## YOUR OBJECTIVE
Scan the data below. Pull out each line where "Given" occurs.

■ ■ ■ ■ ■ ■ ■

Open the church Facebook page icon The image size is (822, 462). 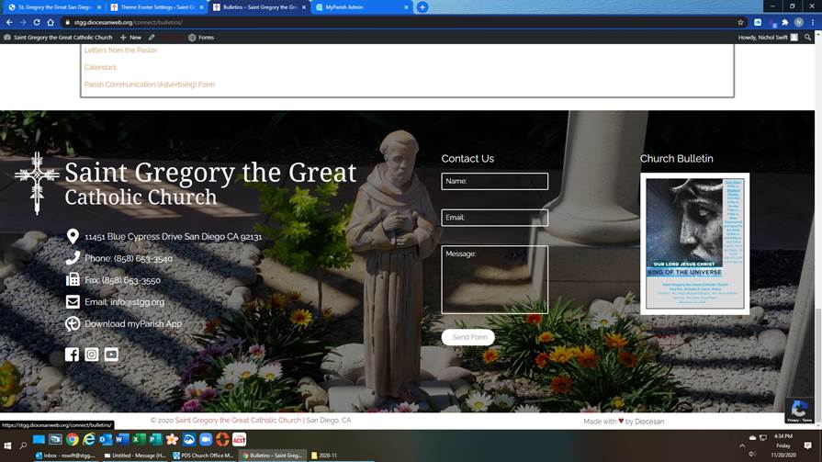(x=72, y=355)
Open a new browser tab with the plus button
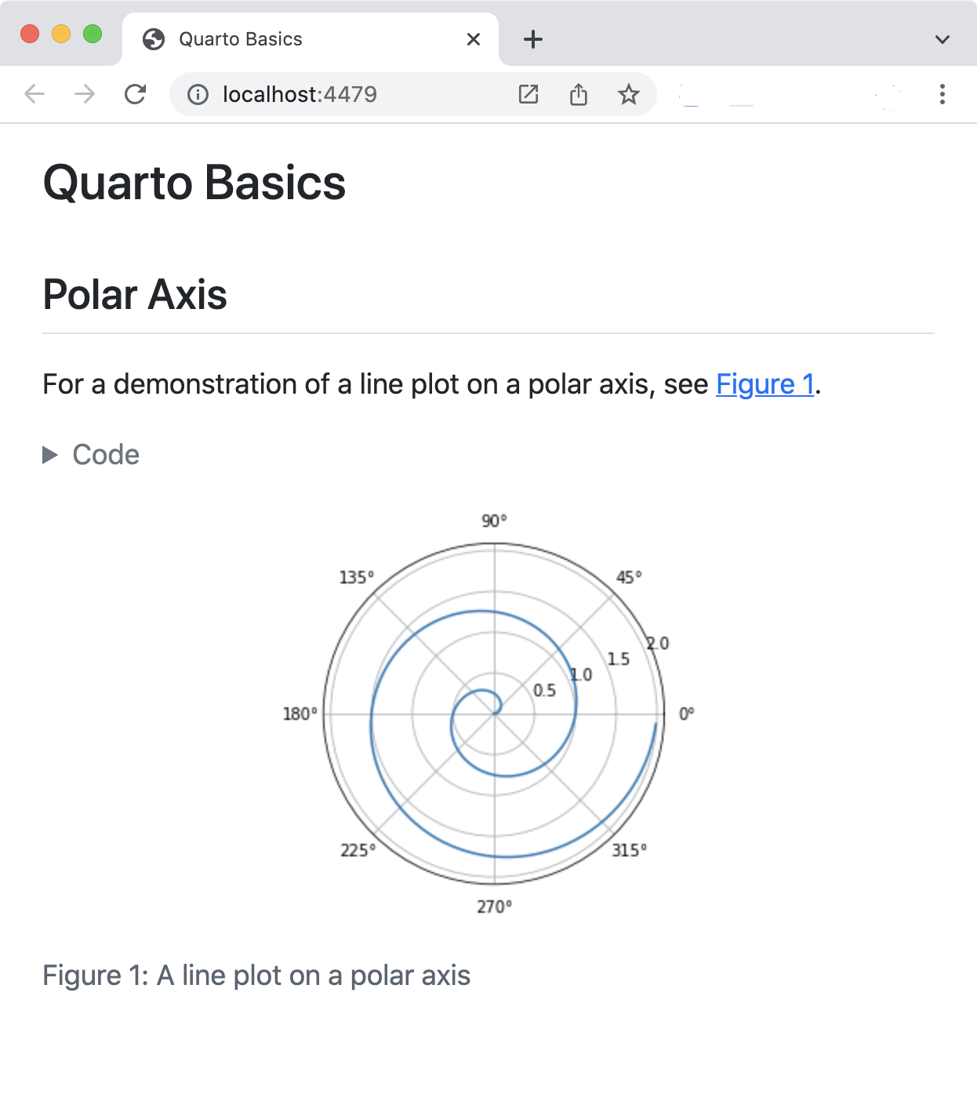This screenshot has height=1112, width=977. tap(532, 38)
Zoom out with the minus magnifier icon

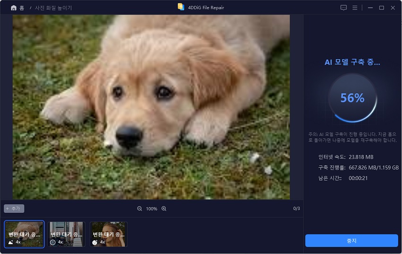pyautogui.click(x=140, y=209)
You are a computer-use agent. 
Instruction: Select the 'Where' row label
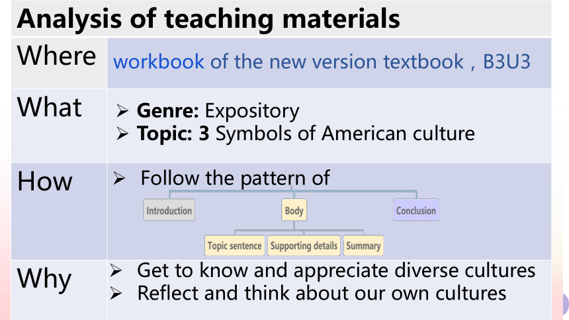point(56,56)
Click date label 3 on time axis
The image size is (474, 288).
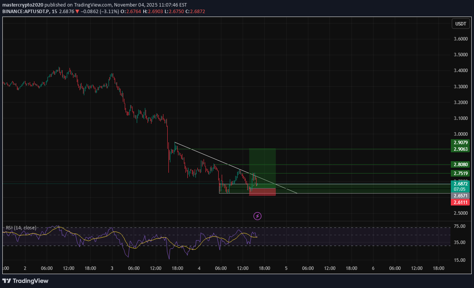coord(112,268)
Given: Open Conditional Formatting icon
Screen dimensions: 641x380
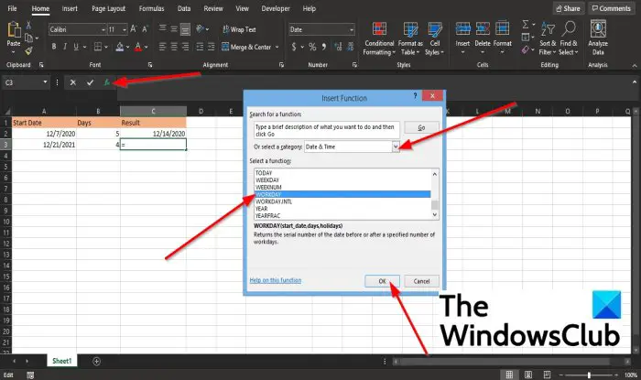Looking at the screenshot, I should coord(379,29).
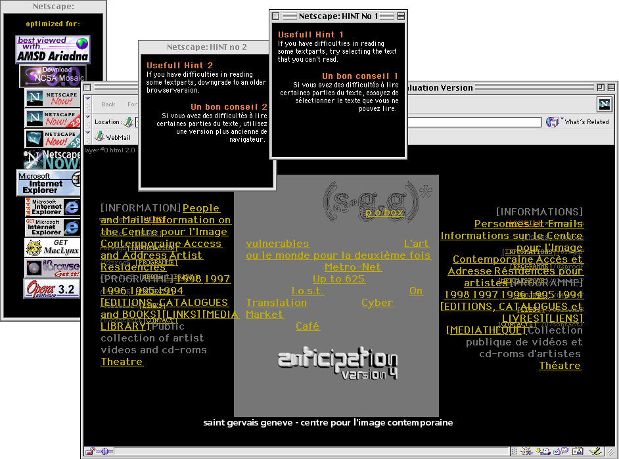Click the WebMail bookmark icon

pos(100,137)
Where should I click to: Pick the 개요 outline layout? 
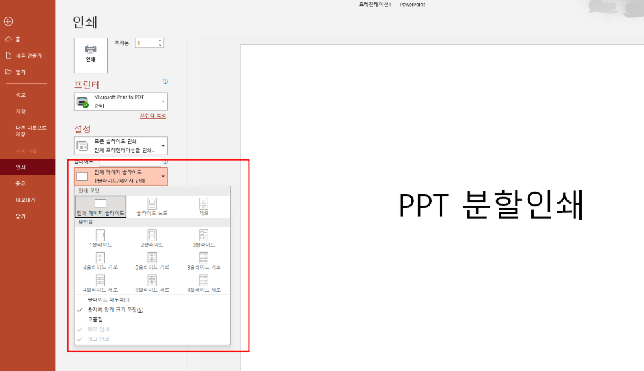[204, 206]
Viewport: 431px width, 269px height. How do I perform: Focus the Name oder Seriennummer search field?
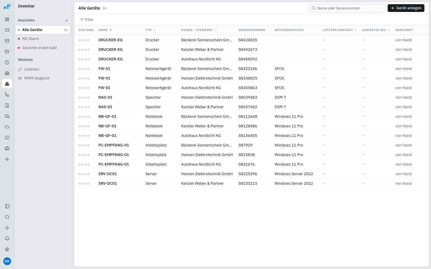(x=347, y=8)
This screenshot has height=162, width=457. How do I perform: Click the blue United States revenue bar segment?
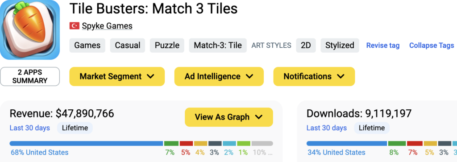coord(86,144)
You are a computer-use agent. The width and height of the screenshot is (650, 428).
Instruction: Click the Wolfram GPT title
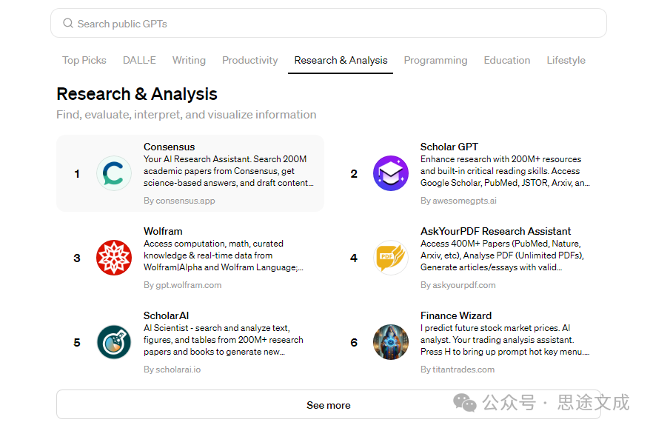(x=163, y=231)
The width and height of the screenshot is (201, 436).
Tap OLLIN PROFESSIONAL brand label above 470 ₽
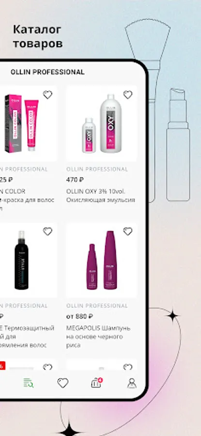point(97,169)

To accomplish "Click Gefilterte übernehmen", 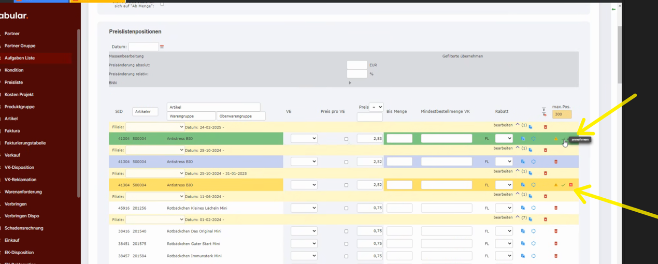I will tap(462, 56).
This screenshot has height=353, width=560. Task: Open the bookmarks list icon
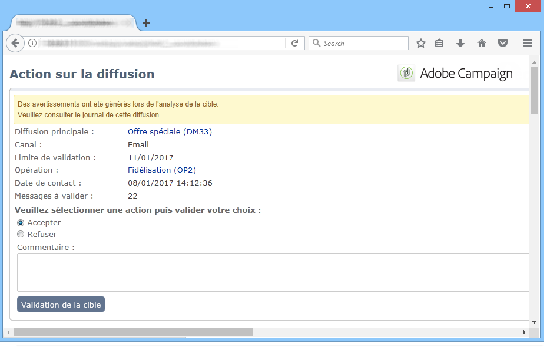439,43
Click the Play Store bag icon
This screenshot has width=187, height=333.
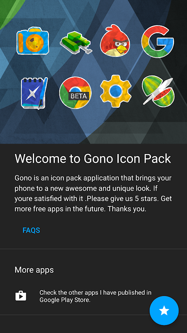tap(21, 296)
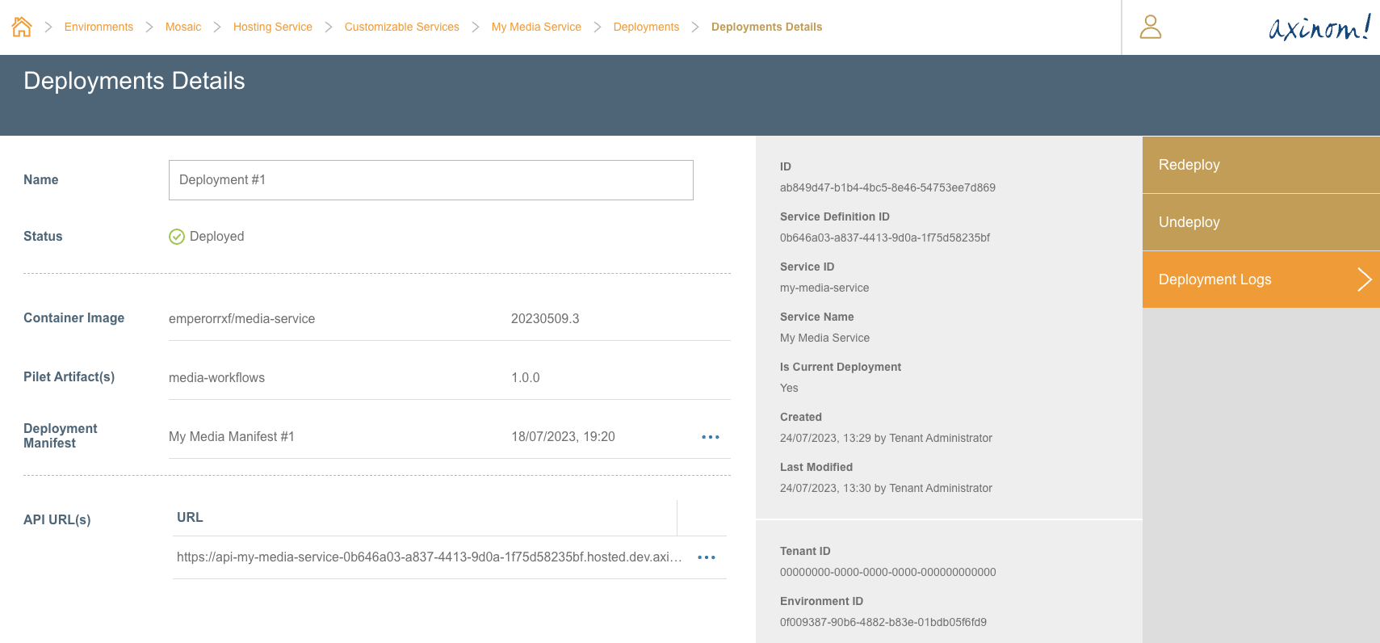The height and width of the screenshot is (643, 1380).
Task: Click the Deployment Logs arrow chevron
Action: [x=1364, y=279]
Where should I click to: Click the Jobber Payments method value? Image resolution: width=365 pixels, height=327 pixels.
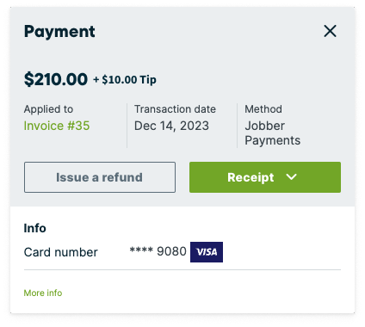[273, 133]
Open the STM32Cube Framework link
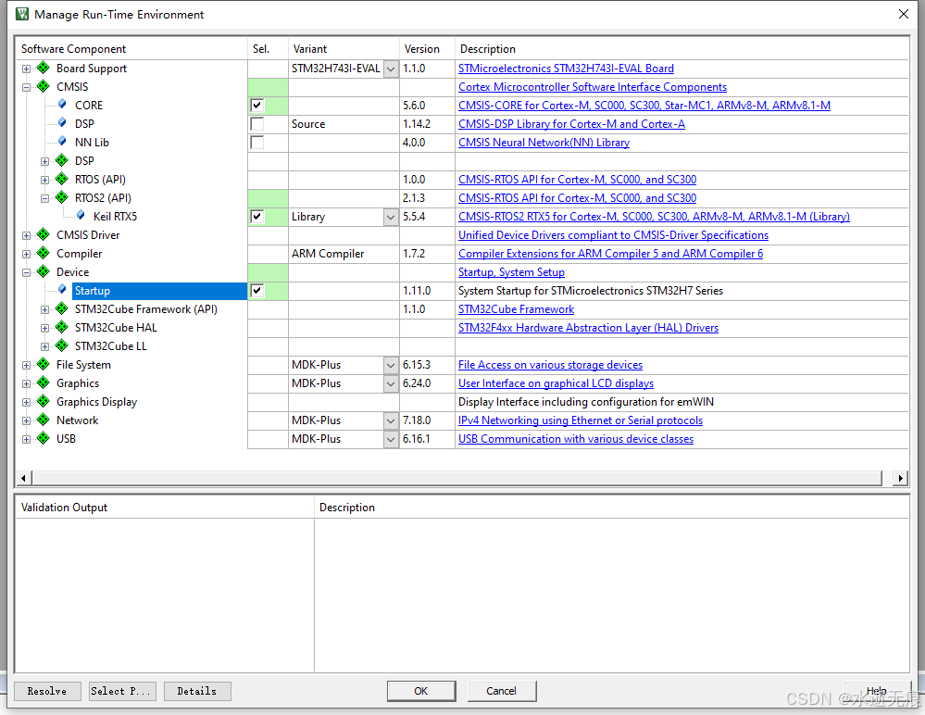 click(516, 308)
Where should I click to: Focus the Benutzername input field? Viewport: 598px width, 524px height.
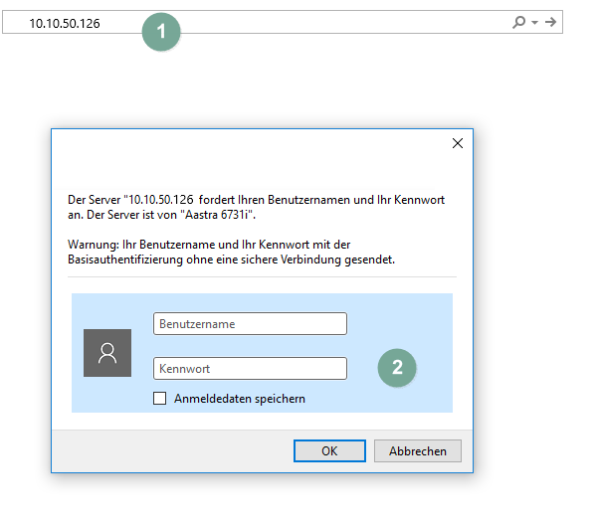[250, 323]
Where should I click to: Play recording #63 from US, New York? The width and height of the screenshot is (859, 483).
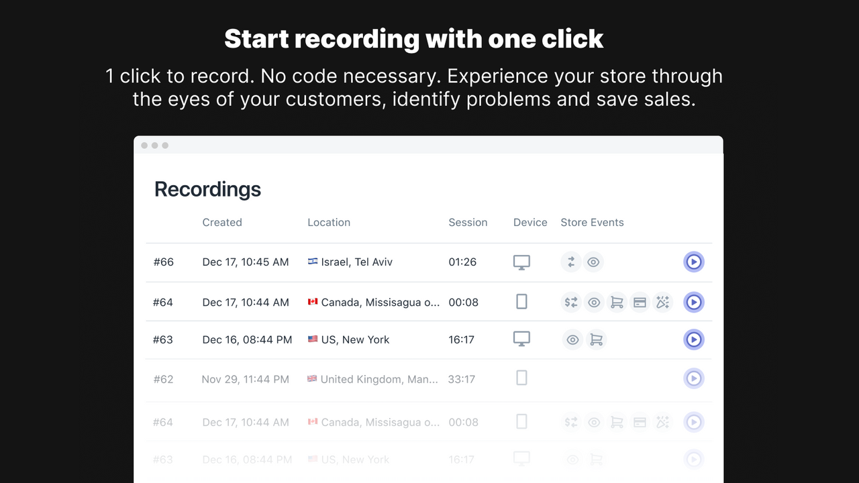click(693, 339)
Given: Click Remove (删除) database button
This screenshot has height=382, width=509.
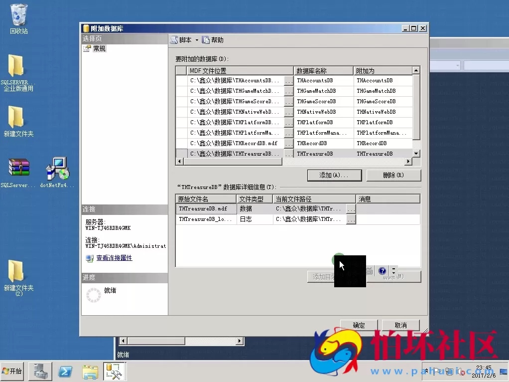Looking at the screenshot, I should [393, 175].
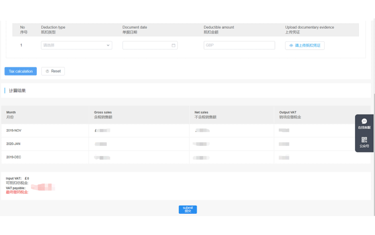Screen dimensions: 375x235
Task: Expand the Deduction type dropdown arrow
Action: point(108,46)
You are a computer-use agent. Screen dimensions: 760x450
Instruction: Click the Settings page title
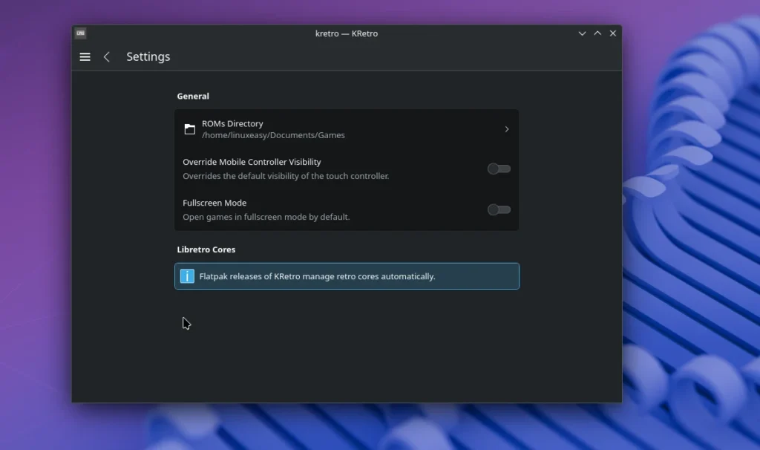pos(148,57)
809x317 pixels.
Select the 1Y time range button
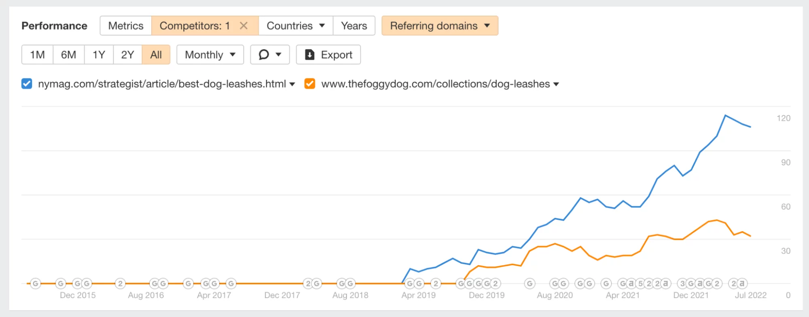pos(99,55)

■ ■ ■ ■ ■ ■ ■

## EXERCISE RESULT
Given: Open Conditional Formatting icon
Given: Click Remove (删除) database button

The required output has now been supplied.